In the third and final lecture, by far the most interesting of the three, Rorty presents his critique of the New Left and his plea for a reunification of the Left against the Right. The cultural Left, he says, “thinks more about stigma than about money” (p. 77). As a result, it has very little in common with the reformist Left and its emphasis on remedying economic inequality via policy. This is particularly worrying given that, since the rise of the cultural Left, globalization has led to increased economic inequality and insecurity. This, Rorty worries, will open the way for right-wing demagogues to take advantage of the growing gap between rich and poor. And then the infamous prediction, which of course, is proving right (pun somewhat intended) the world over: “[T]his process is likely to culminate in a bottom-up populist revolt” (p. 83). He makes two proposals about how to remedy this problem this. The first is for the Left to “kick its philosophy habit” and “put a moratorium on theory." The second is for it to “[shed] its semi-conscious anti-Americanism” (p. 98). This latter means toning down the cultural Left’s insistence on difference: “Only a rhetoric of commonality can forge a winning majority in national elections” (p. 101). I find it hard to disagree with either point.

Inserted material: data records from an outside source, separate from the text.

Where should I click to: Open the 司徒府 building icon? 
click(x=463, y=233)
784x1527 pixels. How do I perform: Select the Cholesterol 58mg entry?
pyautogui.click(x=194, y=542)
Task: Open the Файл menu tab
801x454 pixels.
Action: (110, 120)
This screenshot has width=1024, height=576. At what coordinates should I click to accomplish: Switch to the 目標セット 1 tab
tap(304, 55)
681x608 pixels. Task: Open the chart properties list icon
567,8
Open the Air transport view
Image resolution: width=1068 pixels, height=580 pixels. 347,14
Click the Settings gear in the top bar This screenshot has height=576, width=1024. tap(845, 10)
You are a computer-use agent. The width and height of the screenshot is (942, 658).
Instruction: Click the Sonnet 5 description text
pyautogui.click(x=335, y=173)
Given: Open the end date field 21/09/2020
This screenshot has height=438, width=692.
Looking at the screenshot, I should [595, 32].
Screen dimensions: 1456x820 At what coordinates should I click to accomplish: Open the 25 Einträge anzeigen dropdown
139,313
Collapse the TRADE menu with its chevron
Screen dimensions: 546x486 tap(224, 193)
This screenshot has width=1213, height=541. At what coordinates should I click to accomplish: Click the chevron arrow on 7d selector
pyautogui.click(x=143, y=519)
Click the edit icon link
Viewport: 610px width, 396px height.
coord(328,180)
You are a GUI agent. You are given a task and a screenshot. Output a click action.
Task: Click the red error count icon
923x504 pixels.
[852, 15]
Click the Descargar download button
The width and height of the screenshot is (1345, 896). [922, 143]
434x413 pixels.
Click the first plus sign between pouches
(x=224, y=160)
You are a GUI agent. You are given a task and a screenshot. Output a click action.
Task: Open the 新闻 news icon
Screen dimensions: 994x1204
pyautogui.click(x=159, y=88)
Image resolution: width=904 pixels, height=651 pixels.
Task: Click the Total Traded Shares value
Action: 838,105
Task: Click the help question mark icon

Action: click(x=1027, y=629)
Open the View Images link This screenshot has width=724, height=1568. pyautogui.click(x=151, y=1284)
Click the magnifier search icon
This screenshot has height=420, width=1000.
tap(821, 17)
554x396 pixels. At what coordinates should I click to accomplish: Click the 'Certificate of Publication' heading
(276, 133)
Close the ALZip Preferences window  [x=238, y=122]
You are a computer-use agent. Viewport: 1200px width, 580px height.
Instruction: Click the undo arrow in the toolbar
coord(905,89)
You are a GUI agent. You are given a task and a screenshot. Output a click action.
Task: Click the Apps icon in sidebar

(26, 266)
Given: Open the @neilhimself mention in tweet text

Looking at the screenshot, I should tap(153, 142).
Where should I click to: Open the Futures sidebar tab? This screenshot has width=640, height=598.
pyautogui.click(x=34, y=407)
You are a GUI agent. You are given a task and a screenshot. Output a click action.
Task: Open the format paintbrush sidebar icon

Alas, Achieving Our Country is not the oracular revelation it has been lauded as. It is a perfectly fine, sometimes even illuminating statement of a typical late-20th century diagnosis of the state of Leftist politics. Rorty’s erudition is considerable. His analyses are lucid if at points outdated, and his turns of phrase are infinitely quotable. The three lectures contained in this book should by rights have been relegated to the bookshelves of university libraries and professors' offices, yet they have now acquired a strange sort of afterlife. Ostensibly, this is because of Rorty’s now-famous “prediction.” But I don’t think that’s the whole story. I think that Rorty tells us exactly what so many of us want to hear right now—and, more importantly, what we think others need to hear. As we witness the recent “blue wave” and its more extremist manifestations in the rise of the neo-Nazi alt-right and the election of Donald Trump, several of us have suspected that the excesses of identity politics are partially to blame for the widespread appeal of the Right to the general public, and in particular to the working classes. Rorty's diagnosis gives voice to these suspicions. However, whether his call for unity points to a workable solution in the present state of political fragmentation remains an open question.